■ **Extracted information**:
=== Section Start ===
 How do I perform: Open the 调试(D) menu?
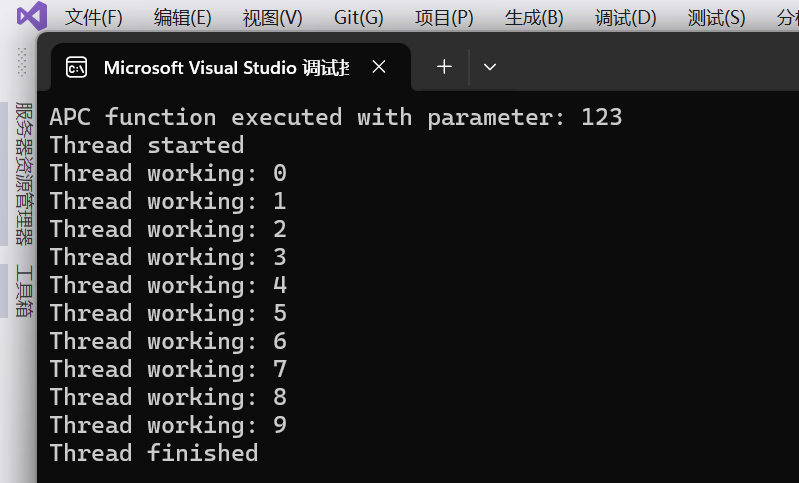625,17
=== Section End ===
=== Section Start ===
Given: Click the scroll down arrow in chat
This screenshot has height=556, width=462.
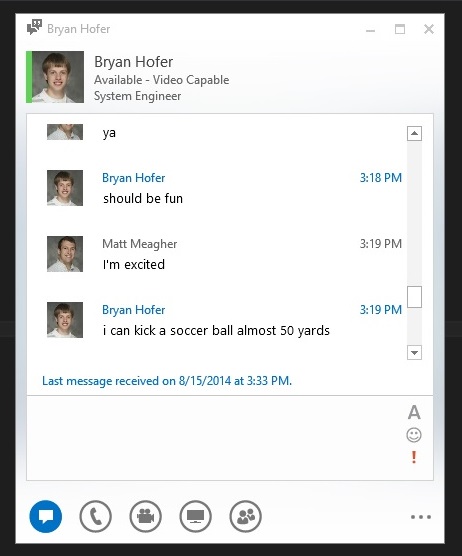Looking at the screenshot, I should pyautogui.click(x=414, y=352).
=== Section End ===
=== Section Start ===
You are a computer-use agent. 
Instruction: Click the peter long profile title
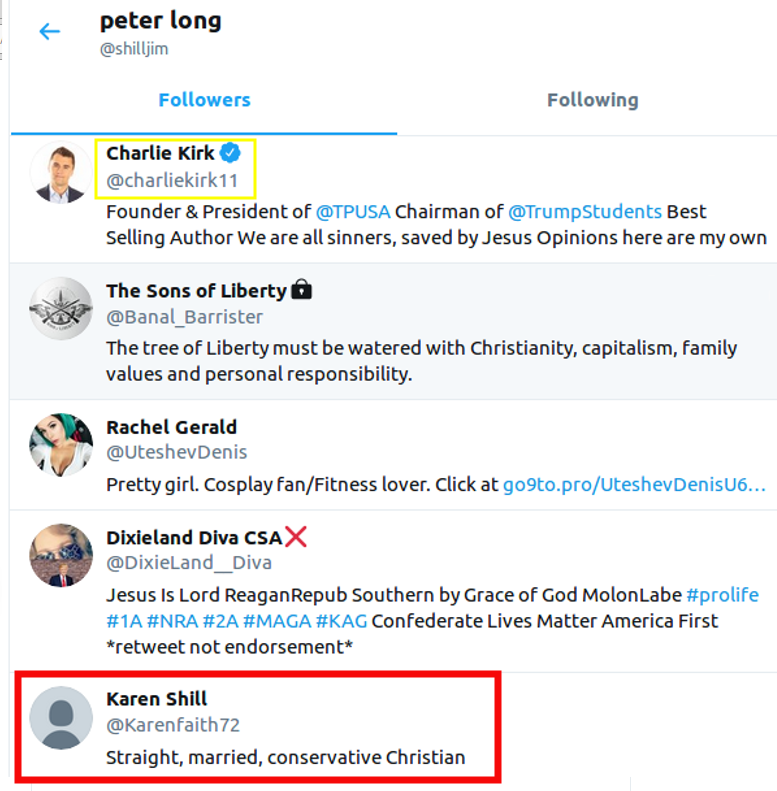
=== Section End ===
■ **Exercise**:
Reproduce the lines above, beginning at the line with "You are a computer-use agent." and stopping after the line with "Instruction: Click the", exactly as they are.

■ **Solution**:
You are a computer-use agent. 
Instruction: Click the peter long profile title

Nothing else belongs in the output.